* Job *
Rewrite all of the records below, replacing "Identify the location of" with "Find the position of" wherever it occurs and leaving everything else unchanged.

+++ Data to use +++

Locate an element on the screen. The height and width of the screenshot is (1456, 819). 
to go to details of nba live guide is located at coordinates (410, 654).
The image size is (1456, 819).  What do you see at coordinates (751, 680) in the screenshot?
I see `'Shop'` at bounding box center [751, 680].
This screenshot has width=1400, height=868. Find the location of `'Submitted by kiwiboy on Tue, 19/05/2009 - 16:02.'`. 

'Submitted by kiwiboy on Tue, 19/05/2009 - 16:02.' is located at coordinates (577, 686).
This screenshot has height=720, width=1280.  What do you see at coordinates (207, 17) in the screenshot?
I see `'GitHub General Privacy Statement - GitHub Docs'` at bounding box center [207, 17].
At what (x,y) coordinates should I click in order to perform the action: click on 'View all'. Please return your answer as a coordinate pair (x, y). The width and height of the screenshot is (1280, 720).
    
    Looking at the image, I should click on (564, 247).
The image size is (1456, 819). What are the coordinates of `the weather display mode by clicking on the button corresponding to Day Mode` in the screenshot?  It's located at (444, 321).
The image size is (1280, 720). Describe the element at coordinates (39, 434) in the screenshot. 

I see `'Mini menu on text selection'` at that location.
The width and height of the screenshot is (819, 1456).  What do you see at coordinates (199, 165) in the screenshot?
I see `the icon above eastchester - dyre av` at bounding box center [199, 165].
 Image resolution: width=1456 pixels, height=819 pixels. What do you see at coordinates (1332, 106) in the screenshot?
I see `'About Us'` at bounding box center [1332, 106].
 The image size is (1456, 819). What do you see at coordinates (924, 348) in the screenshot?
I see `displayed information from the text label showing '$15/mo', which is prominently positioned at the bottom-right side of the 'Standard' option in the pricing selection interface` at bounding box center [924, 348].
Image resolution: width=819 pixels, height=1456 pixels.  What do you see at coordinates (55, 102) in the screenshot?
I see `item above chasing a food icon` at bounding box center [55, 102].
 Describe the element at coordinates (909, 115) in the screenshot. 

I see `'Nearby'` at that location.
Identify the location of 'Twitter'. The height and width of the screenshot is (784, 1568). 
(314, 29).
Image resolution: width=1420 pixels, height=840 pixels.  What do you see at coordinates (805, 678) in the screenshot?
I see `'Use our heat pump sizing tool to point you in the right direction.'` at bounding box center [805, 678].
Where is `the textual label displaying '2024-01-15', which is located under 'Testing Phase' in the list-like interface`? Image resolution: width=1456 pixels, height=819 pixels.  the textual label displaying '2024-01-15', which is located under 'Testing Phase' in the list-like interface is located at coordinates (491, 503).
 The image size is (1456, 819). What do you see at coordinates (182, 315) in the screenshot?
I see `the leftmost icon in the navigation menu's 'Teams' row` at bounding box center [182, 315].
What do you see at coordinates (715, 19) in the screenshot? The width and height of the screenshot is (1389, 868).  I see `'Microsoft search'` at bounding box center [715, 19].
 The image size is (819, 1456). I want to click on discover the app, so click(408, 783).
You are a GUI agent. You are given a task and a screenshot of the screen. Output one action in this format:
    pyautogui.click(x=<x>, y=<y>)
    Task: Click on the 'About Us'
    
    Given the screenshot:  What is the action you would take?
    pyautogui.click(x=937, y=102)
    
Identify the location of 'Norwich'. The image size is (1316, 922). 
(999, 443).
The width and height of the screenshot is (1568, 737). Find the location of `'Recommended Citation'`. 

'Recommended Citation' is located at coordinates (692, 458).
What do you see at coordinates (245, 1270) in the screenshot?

+++

* Written reply *
Locate an element on the screen. The height and width of the screenshot is (1456, 819). 
to go to details of nba live guide is located at coordinates (410, 654).
The image size is (1456, 819).  What do you see at coordinates (751, 680) in the screenshot?
I see `'Shop'` at bounding box center [751, 680].
This screenshot has width=1400, height=868. Find the location of `'Submitted by kiwiboy on Tue, 19/05/2009 - 16:02.'`. 

'Submitted by kiwiboy on Tue, 19/05/2009 - 16:02.' is located at coordinates (577, 686).
This screenshot has height=720, width=1280.  What do you see at coordinates (207, 17) in the screenshot?
I see `'GitHub General Privacy Statement - GitHub Docs'` at bounding box center [207, 17].
At what (x,y) coordinates should I click in order to perform the action: click on 'View all'. Please return your answer as a coordinate pair (x, y). The width and height of the screenshot is (1280, 720).
    
    Looking at the image, I should click on (564, 247).
The image size is (1456, 819). What are the coordinates of `the weather display mode by clicking on the button corresponding to Day Mode` in the screenshot?  It's located at (444, 321).
The image size is (1280, 720). Describe the element at coordinates (39, 434) in the screenshot. 

I see `'Mini menu on text selection'` at that location.
The width and height of the screenshot is (819, 1456).  What do you see at coordinates (199, 165) in the screenshot?
I see `the icon above eastchester - dyre av` at bounding box center [199, 165].
 Image resolution: width=1456 pixels, height=819 pixels. What do you see at coordinates (1332, 106) in the screenshot?
I see `'About Us'` at bounding box center [1332, 106].
 The image size is (1456, 819). What do you see at coordinates (924, 348) in the screenshot?
I see `displayed information from the text label showing '$15/mo', which is prominently positioned at the bottom-right side of the 'Standard' option in the pricing selection interface` at bounding box center [924, 348].
Image resolution: width=819 pixels, height=1456 pixels.  What do you see at coordinates (55, 102) in the screenshot?
I see `item above chasing a food icon` at bounding box center [55, 102].
 Describe the element at coordinates (909, 115) in the screenshot. 

I see `'Nearby'` at that location.
Find the position of 'Twitter'. The height and width of the screenshot is (784, 1568). 
(314, 29).
Image resolution: width=1420 pixels, height=840 pixels.  What do you see at coordinates (805, 678) in the screenshot?
I see `'Use our heat pump sizing tool to point you in the right direction.'` at bounding box center [805, 678].
Where is `the textual label displaying '2024-01-15', which is located under 'Testing Phase' in the list-like interface`? Image resolution: width=1456 pixels, height=819 pixels.  the textual label displaying '2024-01-15', which is located under 'Testing Phase' in the list-like interface is located at coordinates (491, 503).
 The image size is (1456, 819). What do you see at coordinates (182, 315) in the screenshot?
I see `the leftmost icon in the navigation menu's 'Teams' row` at bounding box center [182, 315].
What do you see at coordinates (715, 19) in the screenshot? The width and height of the screenshot is (1389, 868).  I see `'Microsoft search'` at bounding box center [715, 19].
 The image size is (819, 1456). I want to click on discover the app, so click(408, 783).
You are a GUI agent. You are given a task and a screenshot of the screen. Output one action in this format:
    pyautogui.click(x=<x>, y=<y>)
    Task: Click on the 'About Us'
    
    Given the screenshot:  What is the action you would take?
    pyautogui.click(x=937, y=102)
    
Find the position of 'Norwich'. The image size is (1316, 922). 
(999, 443).
The width and height of the screenshot is (1568, 737). Find the location of `'Recommended Citation'`. 

'Recommended Citation' is located at coordinates (692, 458).
What do you see at coordinates (245, 1270) in the screenshot?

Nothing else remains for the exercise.